The Blue UAS Picture For Spirit Is Strong, And Recently Improved
The defense procurement positioning for the Spirit airframe specifically is the strongest part of Robinson Unmanned’s current commercial pitch. Spirit achieved dual clearance on the Pentagon’s Blue UAS list in September 2025, becoming the first drone listed both as a complete approved system and as a cleared component airframe in the Blue UAS Framework. The component-level listing matters because it allows other US drone manufacturers to build their own specialized aircraft on top of the Spirit airframe with the core platform already pre-approved by the Defense Innovation Unit.
That September 2025 dual clearance also resolved an earlier setback. Spirit was among the drones removed from the Blue UAS list in March 2025, alongside Parrot’s ANAFI USA Gov and Mil models, Inspired Flight’s IF1200A and IF800, Vantage Viper, and others. The removals at the time created sourcing problems for agencies that had standardized on those platforms. Spirit’s return to the Blue UAS list six months later, this time with the added Blue UAS Framework component listing, repositioned the airframe as a foundational building block for the domestic drone industry rather than just one approved end product among many.
DroneXL’s Take
Watching Donofrio assemble a flyable Spirit out of a Pelican case in two and a half minutes is the kind of demo that makes the case for modular open architecture more clearly than any press release. The quarter-turn click rings, the spring plungers, the visual alignment arrows are all small engineering choices that add up to a drone an operator can field without specialized tools and without retraining for each payload swap. That is what Blue UAS Framework component listing actually means in practice.
The Helius story is more complicated. A 9-to-12 month slip from the originally promised Q4 2025 delivery to mid-to-late summer 2026 is not catastrophic by aerospace standards. New aircraft programs slip routinely. But Helius has been marketed as production-ready and available for pre-order at $4,499 since early 2025, and the prototype-versus-production-ready distinction is exactly the kind of detail that matters to public safety agencies and small commercial operators who placed orders on the original timeline. Anyone who pre-ordered a Helius expecting Q4 2025 delivery deserves to know the unit at the Detroit demo pad is still a prototype, not a representative production unit.
The broader Robinson Unmanned story is the one to keep watching. Robinson Helicopter Company spent five decades building one of the most reliable production rotorcraft lines in civil aviation. Turning that high-volume vertically integrated manufacturing capacity toward coaxial drones, and now toward autonomous variants of the R44 and R66 airframes, is a more credible domestic drone manufacturing pitch than most of what gets announced at XPONENTIAL. The question is whether Robinson can apply its assembly-line discipline to the Helius timeline and ship a production unit that matches what dealers and pre-order customers were promised. Mid-to-late summer 2026 is the date to watch. If Helius slips a second time, the credibility narrative around Robinson Unmanned’s “high-volume manufacturing expertise” will be the part of the story that needs revisiting.

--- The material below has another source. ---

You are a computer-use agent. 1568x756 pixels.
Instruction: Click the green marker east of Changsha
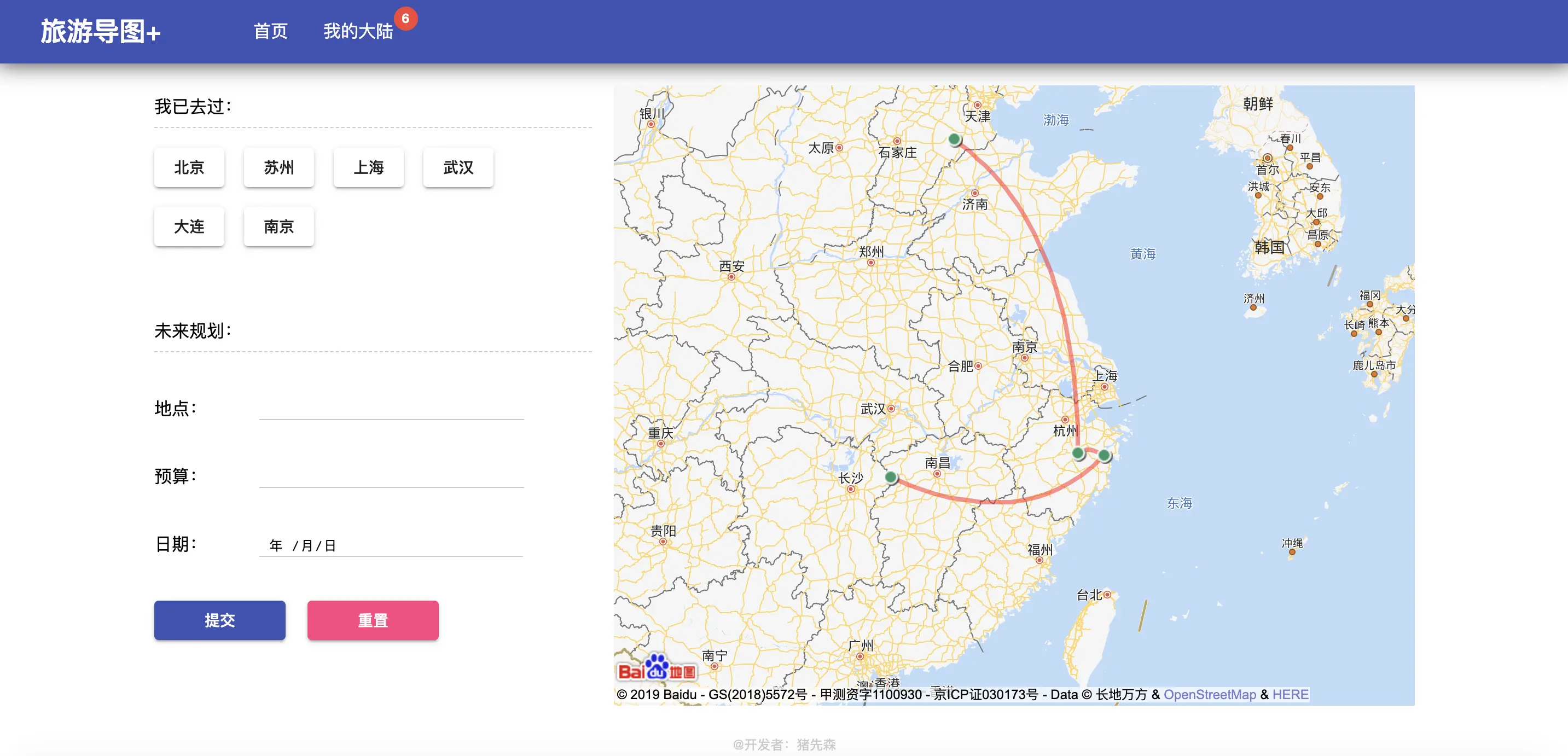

Sources: Outdoor demo observed live at XPONENTIAL 2026, Huntington Place, Detroit, May 12, 2026. Robinson Helicopter Company press release announcing Robinson Unmanned, March 10, 2026 (via GlobeNewswire). DroneXL prior coverage of the Robinson-Ascent acquisition (April 2024), Helius product reveal (March 2025), and Spirit Blue UAS dual clearance (September 2025).
Editorial Note: AI tools were used to assist with research and archive retrieval for this article. All reporting, analysis, and editorial perspectives are by Haye Kesteloo.